◆ TASK DESCRIPTION ◆
Every line below that has "will" in it should be copied.

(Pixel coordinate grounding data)
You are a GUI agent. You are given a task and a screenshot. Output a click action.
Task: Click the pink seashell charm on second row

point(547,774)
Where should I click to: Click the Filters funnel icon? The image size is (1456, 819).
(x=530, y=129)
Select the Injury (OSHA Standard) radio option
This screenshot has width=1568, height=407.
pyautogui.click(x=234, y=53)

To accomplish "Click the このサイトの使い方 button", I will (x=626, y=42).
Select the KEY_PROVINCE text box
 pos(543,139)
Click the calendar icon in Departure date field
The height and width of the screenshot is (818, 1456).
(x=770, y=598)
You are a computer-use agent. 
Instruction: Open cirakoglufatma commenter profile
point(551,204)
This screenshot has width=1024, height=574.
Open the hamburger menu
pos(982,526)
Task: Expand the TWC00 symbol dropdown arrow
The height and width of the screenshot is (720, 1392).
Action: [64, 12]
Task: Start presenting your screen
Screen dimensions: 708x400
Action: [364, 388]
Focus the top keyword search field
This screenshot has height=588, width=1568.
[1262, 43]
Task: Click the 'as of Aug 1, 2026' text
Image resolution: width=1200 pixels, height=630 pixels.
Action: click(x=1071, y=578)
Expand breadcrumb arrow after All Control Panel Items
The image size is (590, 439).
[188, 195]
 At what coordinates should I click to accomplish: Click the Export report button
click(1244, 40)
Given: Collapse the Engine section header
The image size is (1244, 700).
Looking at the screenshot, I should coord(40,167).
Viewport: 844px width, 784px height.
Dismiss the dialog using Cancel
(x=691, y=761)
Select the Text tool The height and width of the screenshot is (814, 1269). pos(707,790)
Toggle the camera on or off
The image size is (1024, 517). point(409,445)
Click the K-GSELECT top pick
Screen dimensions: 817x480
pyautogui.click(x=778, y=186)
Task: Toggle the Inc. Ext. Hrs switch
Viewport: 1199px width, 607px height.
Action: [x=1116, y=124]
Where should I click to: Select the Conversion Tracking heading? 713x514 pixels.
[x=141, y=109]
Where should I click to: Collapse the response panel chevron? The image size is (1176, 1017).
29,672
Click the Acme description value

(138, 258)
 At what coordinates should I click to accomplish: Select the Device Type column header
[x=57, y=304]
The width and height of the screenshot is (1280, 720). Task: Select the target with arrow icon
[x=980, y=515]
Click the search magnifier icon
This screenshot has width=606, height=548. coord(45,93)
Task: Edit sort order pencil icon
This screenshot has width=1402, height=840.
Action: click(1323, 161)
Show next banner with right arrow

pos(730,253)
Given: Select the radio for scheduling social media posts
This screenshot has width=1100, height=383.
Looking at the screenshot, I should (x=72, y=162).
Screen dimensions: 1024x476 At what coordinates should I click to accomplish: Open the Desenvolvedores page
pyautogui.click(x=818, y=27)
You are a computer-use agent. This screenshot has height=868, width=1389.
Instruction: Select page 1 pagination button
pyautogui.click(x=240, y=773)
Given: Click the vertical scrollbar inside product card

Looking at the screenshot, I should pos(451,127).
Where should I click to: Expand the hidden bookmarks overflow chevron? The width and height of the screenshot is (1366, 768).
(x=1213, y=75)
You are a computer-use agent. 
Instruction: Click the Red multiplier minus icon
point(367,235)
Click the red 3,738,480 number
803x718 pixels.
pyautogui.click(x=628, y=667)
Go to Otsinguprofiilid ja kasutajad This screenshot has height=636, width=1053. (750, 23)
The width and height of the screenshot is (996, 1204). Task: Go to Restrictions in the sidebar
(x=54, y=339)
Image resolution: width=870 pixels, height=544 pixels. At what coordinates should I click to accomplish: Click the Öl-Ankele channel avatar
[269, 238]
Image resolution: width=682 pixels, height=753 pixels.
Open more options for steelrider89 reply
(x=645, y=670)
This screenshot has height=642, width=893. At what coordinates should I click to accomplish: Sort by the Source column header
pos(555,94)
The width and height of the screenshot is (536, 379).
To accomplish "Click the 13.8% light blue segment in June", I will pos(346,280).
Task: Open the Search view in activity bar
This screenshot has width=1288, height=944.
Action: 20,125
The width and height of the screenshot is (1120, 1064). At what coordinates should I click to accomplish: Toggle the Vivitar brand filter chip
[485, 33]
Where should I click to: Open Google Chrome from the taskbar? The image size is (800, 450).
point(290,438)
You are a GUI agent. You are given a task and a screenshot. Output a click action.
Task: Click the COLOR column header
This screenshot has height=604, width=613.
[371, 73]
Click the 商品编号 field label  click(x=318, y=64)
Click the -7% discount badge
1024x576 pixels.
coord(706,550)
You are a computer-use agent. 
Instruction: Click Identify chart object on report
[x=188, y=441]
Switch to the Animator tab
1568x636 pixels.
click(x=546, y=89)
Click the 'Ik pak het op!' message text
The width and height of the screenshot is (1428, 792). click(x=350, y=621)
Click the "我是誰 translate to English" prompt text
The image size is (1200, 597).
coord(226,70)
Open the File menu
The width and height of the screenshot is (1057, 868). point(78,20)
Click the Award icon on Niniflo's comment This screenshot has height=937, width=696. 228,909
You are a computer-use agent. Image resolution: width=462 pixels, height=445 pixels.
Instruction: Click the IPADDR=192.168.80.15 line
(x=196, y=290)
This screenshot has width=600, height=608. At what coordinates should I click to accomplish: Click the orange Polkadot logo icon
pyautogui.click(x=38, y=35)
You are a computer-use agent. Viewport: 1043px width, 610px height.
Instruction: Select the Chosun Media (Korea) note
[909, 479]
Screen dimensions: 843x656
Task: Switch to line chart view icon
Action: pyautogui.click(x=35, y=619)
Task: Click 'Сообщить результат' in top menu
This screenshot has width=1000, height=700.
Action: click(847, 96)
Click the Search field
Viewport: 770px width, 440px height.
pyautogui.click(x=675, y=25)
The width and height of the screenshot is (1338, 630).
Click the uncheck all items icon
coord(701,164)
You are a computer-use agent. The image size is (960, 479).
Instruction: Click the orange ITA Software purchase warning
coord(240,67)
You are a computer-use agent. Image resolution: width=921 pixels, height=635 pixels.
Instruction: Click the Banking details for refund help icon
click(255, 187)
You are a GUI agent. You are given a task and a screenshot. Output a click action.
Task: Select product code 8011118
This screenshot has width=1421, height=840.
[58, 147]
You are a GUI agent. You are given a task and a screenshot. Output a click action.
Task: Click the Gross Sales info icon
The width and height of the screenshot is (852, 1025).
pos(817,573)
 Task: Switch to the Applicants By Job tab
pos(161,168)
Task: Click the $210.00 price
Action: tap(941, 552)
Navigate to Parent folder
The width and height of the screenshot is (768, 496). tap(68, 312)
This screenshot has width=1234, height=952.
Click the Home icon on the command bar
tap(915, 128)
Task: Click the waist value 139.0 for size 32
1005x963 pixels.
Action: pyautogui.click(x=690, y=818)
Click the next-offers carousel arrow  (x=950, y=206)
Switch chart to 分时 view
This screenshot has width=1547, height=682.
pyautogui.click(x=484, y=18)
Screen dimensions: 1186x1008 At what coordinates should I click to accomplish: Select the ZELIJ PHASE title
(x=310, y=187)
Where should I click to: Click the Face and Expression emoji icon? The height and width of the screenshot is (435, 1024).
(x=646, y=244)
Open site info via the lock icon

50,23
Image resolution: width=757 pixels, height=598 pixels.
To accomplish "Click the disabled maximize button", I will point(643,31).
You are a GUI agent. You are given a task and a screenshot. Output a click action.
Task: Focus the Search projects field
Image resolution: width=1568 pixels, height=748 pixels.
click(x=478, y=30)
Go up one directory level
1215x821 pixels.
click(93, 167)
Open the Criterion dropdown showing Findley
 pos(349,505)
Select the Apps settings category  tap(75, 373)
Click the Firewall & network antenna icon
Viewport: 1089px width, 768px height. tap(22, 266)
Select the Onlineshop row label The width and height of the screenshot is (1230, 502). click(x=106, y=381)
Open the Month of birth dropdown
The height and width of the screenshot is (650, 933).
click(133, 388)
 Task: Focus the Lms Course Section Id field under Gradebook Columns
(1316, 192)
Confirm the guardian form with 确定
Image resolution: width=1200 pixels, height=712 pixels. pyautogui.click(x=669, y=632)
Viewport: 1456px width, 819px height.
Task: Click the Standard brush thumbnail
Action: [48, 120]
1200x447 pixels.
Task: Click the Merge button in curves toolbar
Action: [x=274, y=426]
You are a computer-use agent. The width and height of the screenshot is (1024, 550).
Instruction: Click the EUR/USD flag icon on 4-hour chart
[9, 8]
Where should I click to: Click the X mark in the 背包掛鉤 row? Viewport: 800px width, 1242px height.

◆ SOLVED EXERCISE ◆
To accomplish "Click the このサイトの使い方 button", I will (x=626, y=42).
To accomplish "Click the 13.8% light blue segment in June", I will pos(346,280).
To accomplish "Click the disabled maximize button", I will point(643,31).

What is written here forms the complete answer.